Brian: [00:21:51] Oh yeah.

Phillip: [00:21:52] So, we'll both be there, and you know, I'm I'm building a bunch of content myself outside of Future Commerce with a company called zoovu which is an AI powered... I would call it more like a decision engine, but it's a thing that I call, like guided commerce. Is guided commerce experiences where, you know, your your... You've got an in-user experience that can be chat based, it can be like sort of decision tree and quiz based that arrive at understanding more about your customer and using that to power other parts of the customer experience, even post engagement. So if I understand the data points of who a customer is I can sort of understand what their intent is rather than trying to tell myself a story about what they may have intended to do based on what they looked at. So I think it's really intriguing, and that's something that we'll be talking about a lot more in the few weeks to come. I do have some content I'm building with them with their CMO that I'm still trying to find, like what channel to put that into. It might wind up being an episode, like a bonus episode of Future Commerce because it's certainly one technology partner we're not, you know we're not partnered with them and they're not a sponsor of the show, but I think that those types of experiences are so different. Like they're what consumers expect from us nowadays in retail and in commerce, but they're not the experiences that we're delivering to them, and none of the major e-Commerce platforms provide that experience out of box to them.

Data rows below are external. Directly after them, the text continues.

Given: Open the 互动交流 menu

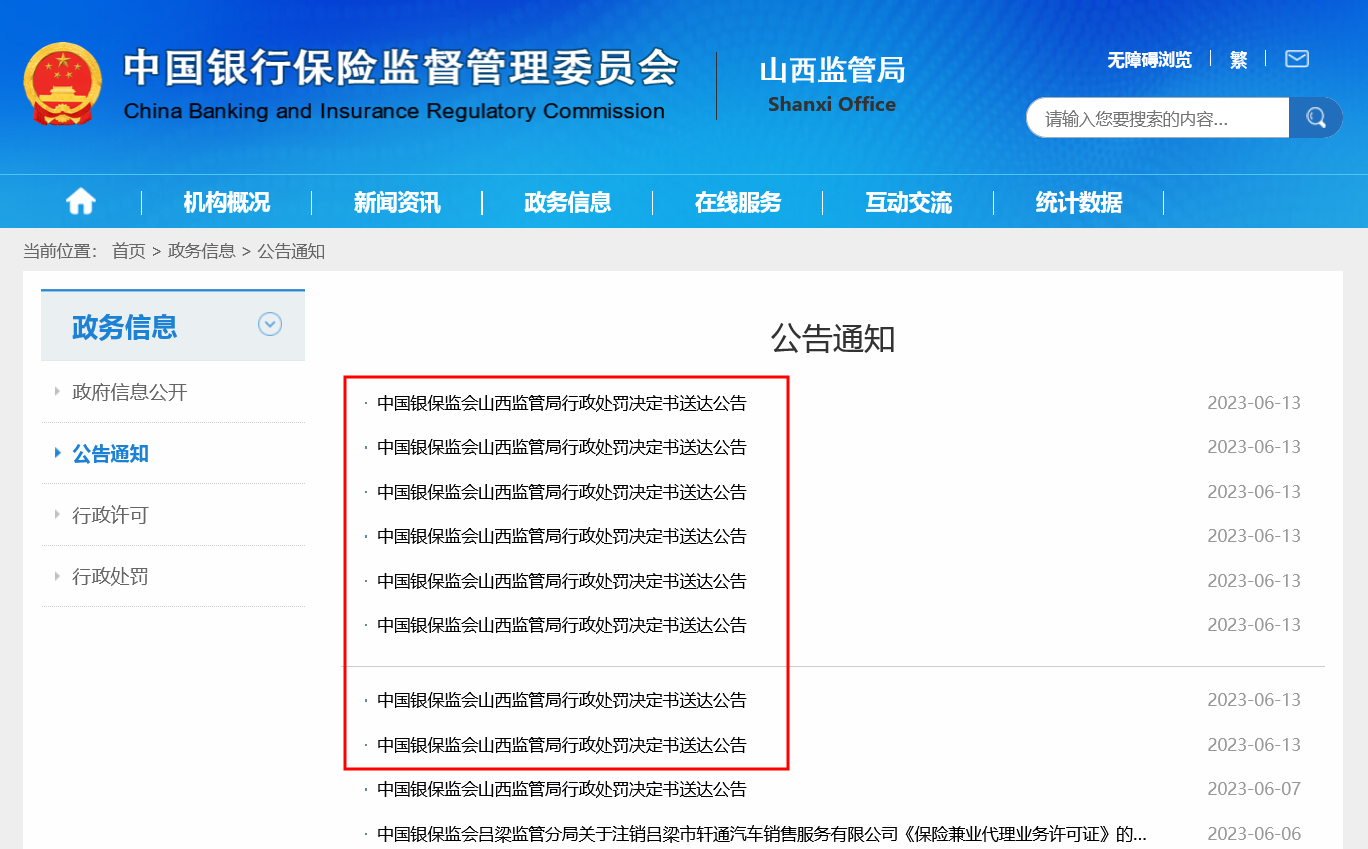Looking at the screenshot, I should (x=908, y=203).
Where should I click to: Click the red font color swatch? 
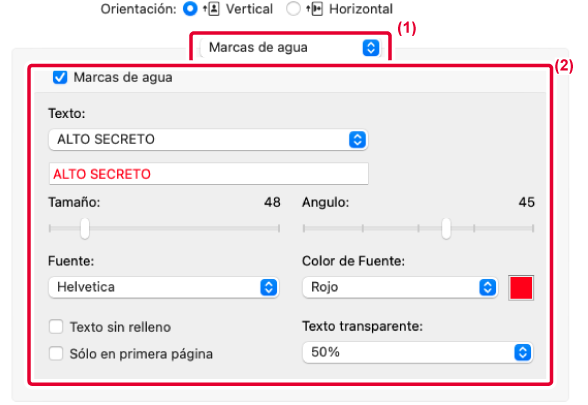[x=521, y=288]
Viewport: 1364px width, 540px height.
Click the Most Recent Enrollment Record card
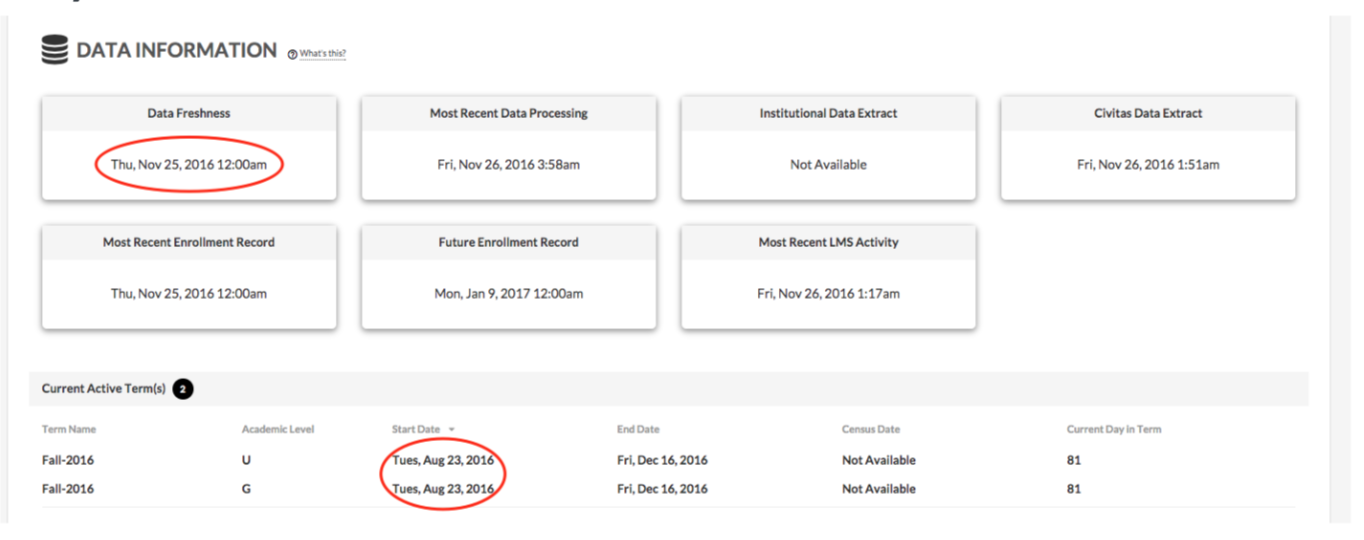click(x=189, y=277)
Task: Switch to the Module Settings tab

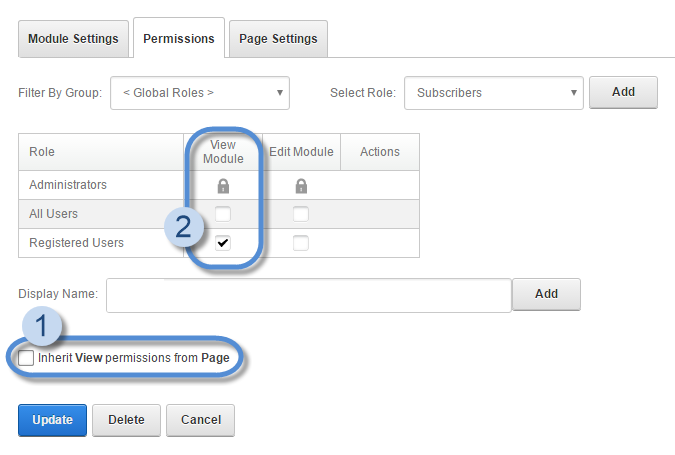Action: point(73,39)
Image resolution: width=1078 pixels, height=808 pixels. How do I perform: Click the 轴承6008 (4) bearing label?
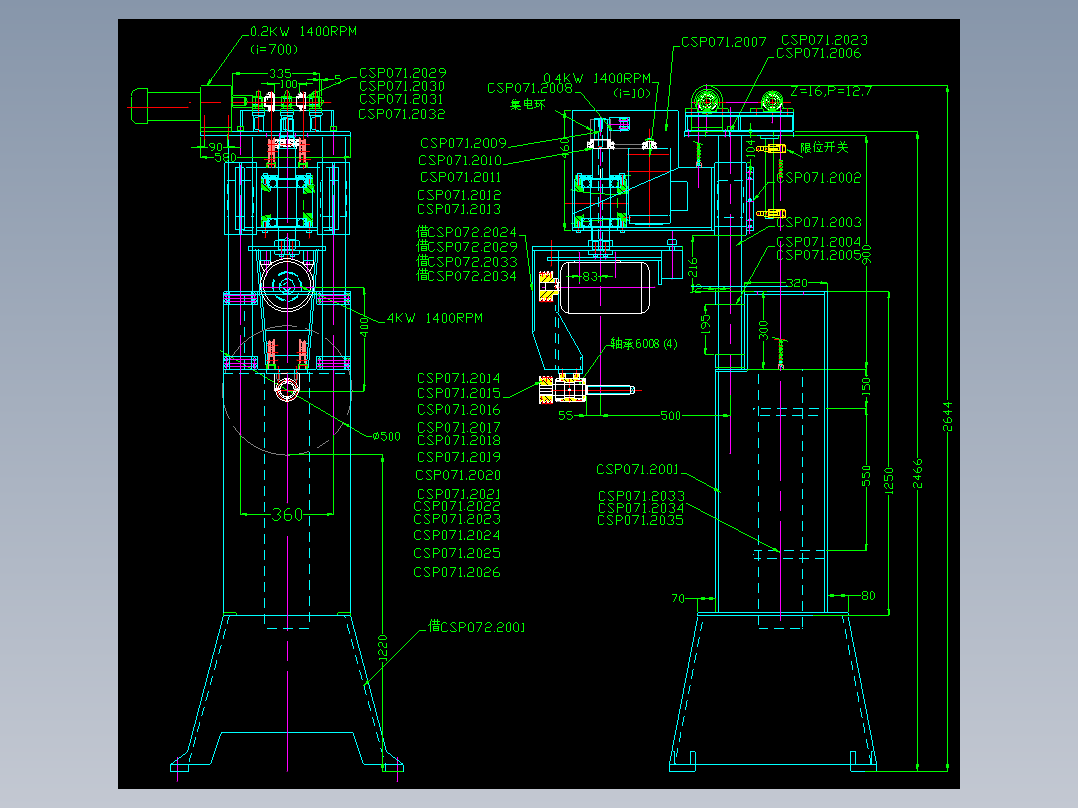pos(644,344)
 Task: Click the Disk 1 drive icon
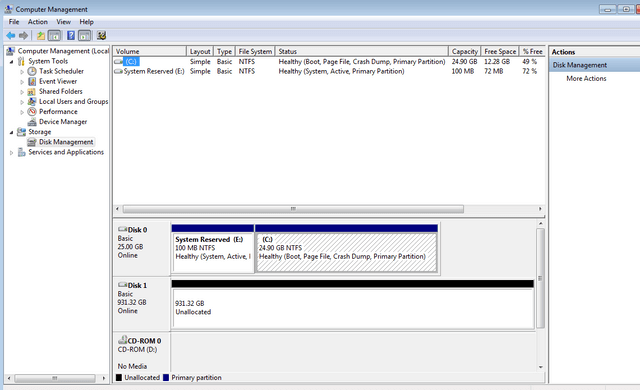click(122, 285)
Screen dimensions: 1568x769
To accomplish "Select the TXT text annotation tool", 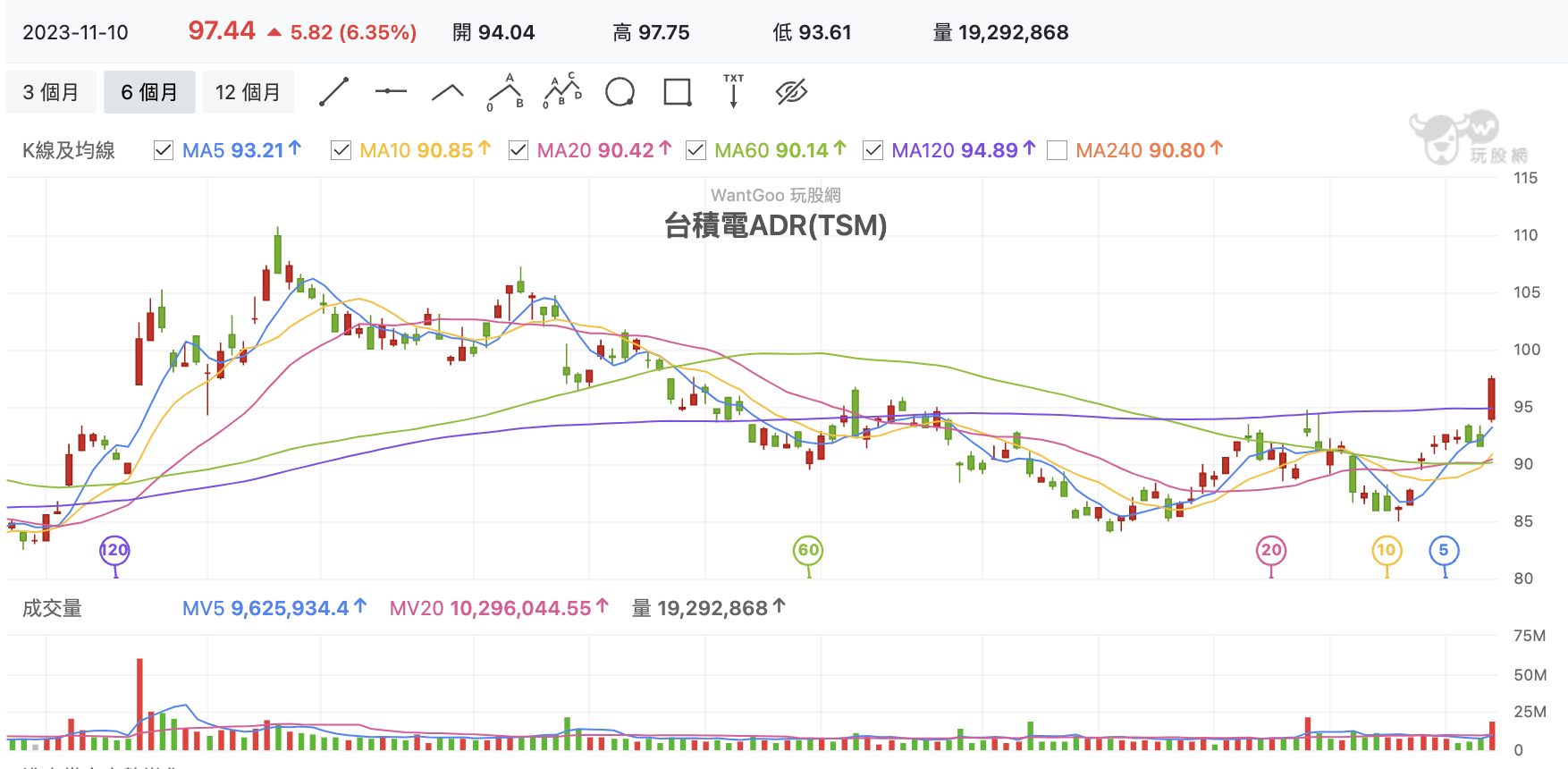I will (x=734, y=91).
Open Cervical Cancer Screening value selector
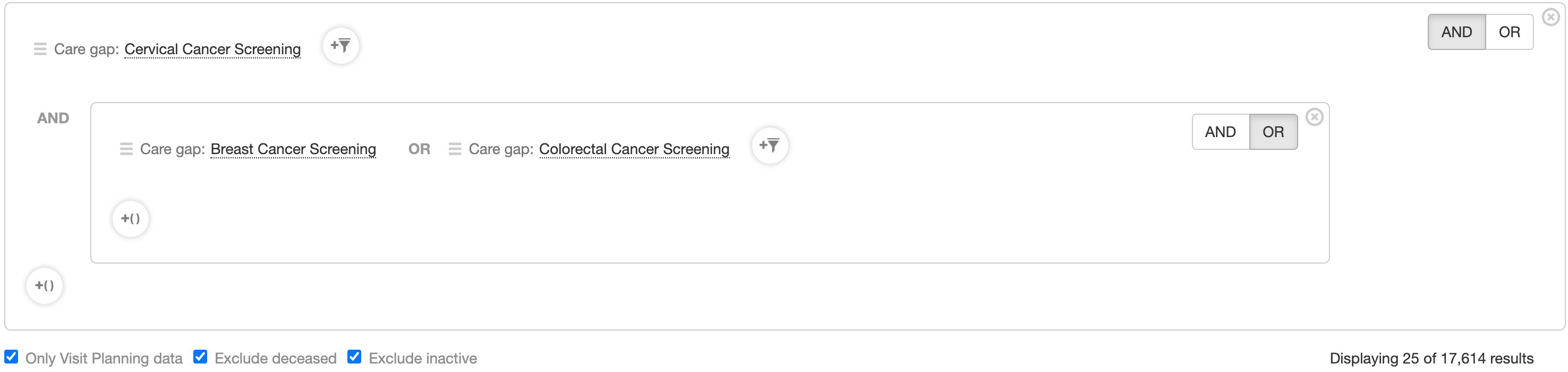The height and width of the screenshot is (372, 1568). point(212,49)
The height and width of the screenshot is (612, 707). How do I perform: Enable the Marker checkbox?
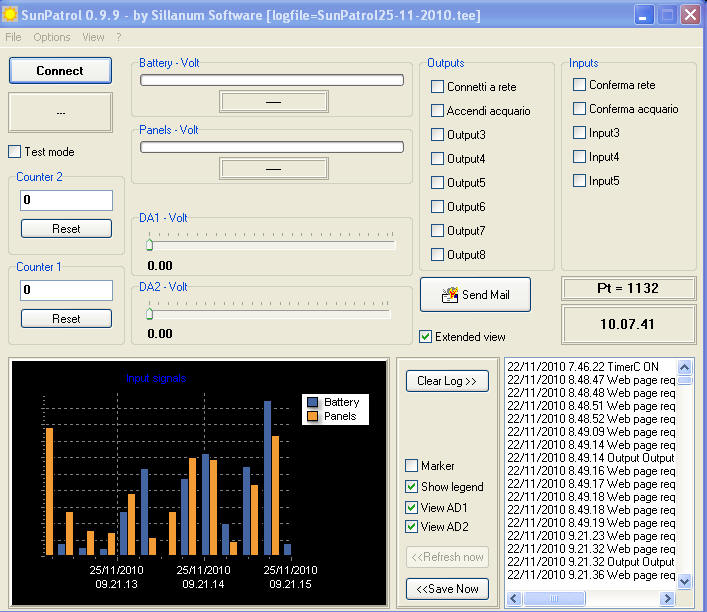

Phillip: [00:23:24] So it's a it's an interesting... What a time to be alive. If you are around at IRCE, I'd love to meet up and talk more about this talk shop. So drop me a line Phillip with two L's at Future Commerce dot fm ( or Brian with an "i" at Future Commerce dot fm (

Brian: [00:23:42] Yeah. And I think with that... that's the end of the day.

Phillip: [00:23:46] There's a million other things...

Brian: [00:23:48] ...more the news.

Phillip: [00:23:50] All the News That's Fit to Print.

Phillip: [00:23:54] What are some other tag-lines we can steal?

Phillip: [00:23:57] Retail tech moves fast,

Brian: [00:24:00] But Future Commerce is moving faster. Thanks everyone.

Phillip: [00:24:03] Thanks for listening.